▶ _DATA SECTION_
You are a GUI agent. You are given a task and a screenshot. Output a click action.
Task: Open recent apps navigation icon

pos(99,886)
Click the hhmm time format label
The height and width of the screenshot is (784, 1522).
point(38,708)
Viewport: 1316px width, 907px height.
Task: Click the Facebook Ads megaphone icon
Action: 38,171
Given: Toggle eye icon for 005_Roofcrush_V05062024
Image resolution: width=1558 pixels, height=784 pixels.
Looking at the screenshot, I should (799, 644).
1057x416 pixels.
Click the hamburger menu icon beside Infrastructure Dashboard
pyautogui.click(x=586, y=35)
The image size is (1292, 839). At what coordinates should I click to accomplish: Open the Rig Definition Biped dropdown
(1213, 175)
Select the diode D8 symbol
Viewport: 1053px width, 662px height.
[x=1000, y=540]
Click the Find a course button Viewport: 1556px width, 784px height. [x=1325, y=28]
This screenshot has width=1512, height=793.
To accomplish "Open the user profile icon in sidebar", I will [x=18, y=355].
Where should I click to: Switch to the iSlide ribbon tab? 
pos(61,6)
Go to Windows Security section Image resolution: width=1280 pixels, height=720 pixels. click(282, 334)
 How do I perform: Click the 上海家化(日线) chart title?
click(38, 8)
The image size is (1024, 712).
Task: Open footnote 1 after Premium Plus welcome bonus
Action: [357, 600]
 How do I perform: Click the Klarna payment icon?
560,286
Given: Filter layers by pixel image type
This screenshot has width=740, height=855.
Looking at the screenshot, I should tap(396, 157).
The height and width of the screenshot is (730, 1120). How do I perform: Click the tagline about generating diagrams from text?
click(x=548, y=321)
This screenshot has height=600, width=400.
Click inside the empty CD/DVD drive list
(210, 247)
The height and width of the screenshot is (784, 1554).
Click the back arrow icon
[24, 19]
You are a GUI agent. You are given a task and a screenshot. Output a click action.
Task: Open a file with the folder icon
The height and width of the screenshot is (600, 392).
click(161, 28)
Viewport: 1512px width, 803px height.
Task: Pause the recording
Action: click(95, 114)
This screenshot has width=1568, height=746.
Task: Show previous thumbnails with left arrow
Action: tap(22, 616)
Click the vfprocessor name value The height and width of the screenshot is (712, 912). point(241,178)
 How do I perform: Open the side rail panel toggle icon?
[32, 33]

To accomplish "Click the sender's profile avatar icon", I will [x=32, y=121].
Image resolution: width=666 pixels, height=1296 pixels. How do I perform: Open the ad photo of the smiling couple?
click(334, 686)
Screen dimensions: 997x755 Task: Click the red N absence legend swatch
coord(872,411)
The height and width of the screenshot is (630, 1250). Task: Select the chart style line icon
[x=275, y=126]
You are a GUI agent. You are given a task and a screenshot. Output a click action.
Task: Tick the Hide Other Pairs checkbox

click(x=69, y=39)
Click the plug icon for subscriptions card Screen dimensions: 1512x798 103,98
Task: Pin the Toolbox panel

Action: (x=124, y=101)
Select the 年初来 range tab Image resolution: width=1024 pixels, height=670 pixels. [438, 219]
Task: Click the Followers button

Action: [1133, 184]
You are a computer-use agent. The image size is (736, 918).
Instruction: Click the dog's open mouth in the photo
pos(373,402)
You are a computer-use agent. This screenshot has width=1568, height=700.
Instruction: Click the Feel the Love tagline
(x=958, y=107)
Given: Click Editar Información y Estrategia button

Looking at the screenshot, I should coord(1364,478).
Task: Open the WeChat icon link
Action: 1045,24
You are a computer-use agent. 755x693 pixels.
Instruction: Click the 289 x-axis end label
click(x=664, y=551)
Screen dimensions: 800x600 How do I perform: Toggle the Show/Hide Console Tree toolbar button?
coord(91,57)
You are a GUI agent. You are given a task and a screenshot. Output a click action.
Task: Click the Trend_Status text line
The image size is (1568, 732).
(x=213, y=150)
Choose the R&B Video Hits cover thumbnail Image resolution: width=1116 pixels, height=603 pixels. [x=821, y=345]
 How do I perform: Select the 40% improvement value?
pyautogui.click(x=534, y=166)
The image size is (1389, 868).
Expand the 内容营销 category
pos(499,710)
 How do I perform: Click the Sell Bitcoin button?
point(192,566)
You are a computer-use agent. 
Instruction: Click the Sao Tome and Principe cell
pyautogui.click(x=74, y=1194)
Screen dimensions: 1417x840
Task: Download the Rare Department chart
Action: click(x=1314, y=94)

▶ _WORK REQUIRED_
Set down, exactly as they appear above, all lines from the one that has "Given: Filter layers by pixel image type" down to the one that has "Task: Open a file with the folder icon", including those two and no others.

▶ _WRITTEN ANSWER_
Given: Filter layers by pixel image type
This screenshot has width=740, height=855.
Looking at the screenshot, I should tap(396, 157).
The height and width of the screenshot is (730, 1120). How do I perform: Click the tagline about generating diagrams from text?
click(x=548, y=321)
This screenshot has height=600, width=400.
Click inside the empty CD/DVD drive list
(210, 247)
The height and width of the screenshot is (784, 1554).
Click the back arrow icon
[24, 19]
You are a GUI agent. You are given a task and a screenshot. Output a click action.
Task: Open a file with the folder icon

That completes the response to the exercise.